Over the years, one thing has become very clear to me. In our conversations with informal women worker-led cooperatives, members rarely speak about peace as an abstract idea.
Instead, they speak about whether work will continue through the next season. They speak about whether there will be someone to turn to when a family member falls ill. They speak about whether the cooperative can help them respond to an unexpected challenge. They speak about whether their children or ageing parents will be cared for while they work.
Listening to these conversations over the years has made me think differently about peace.
Every year, the International Day of Cooperatives invites us to reflect on the role cooperatives play in shaping our societies. This year’s theme, “Cooperatives for a Peaceful World”, is especially meaningful because it encourages us to look beyond peace as an idea and think about the conditions that make it possible.

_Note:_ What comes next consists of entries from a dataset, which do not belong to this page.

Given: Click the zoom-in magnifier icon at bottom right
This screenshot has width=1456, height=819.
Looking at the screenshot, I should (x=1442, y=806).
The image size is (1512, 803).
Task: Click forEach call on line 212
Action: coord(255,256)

At SEWA, we have long understood that livelihoods are valuable because they create security. Late Shri Elaben Bhatt often reminded us that economic security gives women the confidence to make choices, participate in decisions and live with dignity. Looking back, I believe this idea has shaped much of SEWA’s work over the past five decades.

For women working in the informal economy, security begins with the ability to earn a dependable livelihood. It grows when that livelihood is supported by institutions they trust. Over time, those institutions create confidence that people will not have to face every challenge alone.
This confidence does not emerge on its own.
It is built through dependable institutions.
That is why cooperatives matter. Especially for informal women workers.
At SEWA Cooperative Federation, our experience over more than three decades has shown that cooperatives do much more than strengthen livelihoods. They help communities organise around shared needs. They create spaces where members make decisions together, review challenges together and find practical solutions together. They nurture leadership that remains within the community and strengthens institutions across generations.
These are quiet processes. They rarely attract attention. Yet they build something that every peaceful society depends upon: trust.
This understanding feels even more relevant today because the meaning of “security” is changing.
Climate events are becoming more frequent. Families are changing. Many households are caring for ageing parents while balancing work and other responsibilities. Traditional support systems are evolving, and communities are beginning to ask new questions about how care will be organised in the years ahead.
I believe this is another moment where cooperative thinking has much to contribute.
As the demand for care continues to grow, we will need institutions that people trust, participate in and strengthen together.
Our experience suggests that peace is sustained when people have confidence in the institutions around them. Confidence that they will be heard. Confidence that support will be available when it is needed. Confidence that solutions can be built collectively rather than individually.
Perhaps this is one way of understanding this year’s theme.
In an increasingly uncertain world, contributions of cooperatives may become more important than ever.